#### DATA PROVIDED:

───

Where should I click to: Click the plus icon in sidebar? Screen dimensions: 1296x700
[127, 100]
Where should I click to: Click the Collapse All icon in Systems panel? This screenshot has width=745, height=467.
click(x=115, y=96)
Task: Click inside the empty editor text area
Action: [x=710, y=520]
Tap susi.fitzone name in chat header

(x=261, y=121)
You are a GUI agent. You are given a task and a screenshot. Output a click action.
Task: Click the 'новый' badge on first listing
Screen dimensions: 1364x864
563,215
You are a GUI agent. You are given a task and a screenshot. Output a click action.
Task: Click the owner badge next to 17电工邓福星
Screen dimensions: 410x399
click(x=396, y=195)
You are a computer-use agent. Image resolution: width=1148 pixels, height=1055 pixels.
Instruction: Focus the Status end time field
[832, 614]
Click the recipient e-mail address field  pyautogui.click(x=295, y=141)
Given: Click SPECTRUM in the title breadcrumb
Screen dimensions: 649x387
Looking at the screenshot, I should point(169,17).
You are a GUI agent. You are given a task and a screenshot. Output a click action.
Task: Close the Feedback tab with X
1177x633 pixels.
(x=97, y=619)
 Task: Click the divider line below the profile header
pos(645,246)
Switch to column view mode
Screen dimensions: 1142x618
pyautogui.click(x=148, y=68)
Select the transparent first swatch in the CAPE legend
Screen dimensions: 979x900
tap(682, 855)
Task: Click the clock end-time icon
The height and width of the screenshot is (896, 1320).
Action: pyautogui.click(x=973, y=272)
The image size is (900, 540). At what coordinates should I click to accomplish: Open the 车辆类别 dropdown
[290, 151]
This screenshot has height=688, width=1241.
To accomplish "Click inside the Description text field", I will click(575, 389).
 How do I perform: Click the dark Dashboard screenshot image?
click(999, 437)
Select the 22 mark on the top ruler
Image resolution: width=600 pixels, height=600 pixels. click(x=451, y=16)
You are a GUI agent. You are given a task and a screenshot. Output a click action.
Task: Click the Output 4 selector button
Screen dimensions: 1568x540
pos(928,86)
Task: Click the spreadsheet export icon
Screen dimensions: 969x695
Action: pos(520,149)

───

#### ABOUT THIS TASK:
Reproduce only the lines above, starting at the line with "1177x633 pixels." and ending at the line with "Select the transparent", exactly as written.

#### ANSWER SPACE:
1177x633 pixels.
(x=97, y=619)
 Task: Click the divider line below the profile header
pos(645,246)
Switch to column view mode
Screen dimensions: 1142x618
pyautogui.click(x=148, y=68)
Select the transparent first swatch in the CAPE legend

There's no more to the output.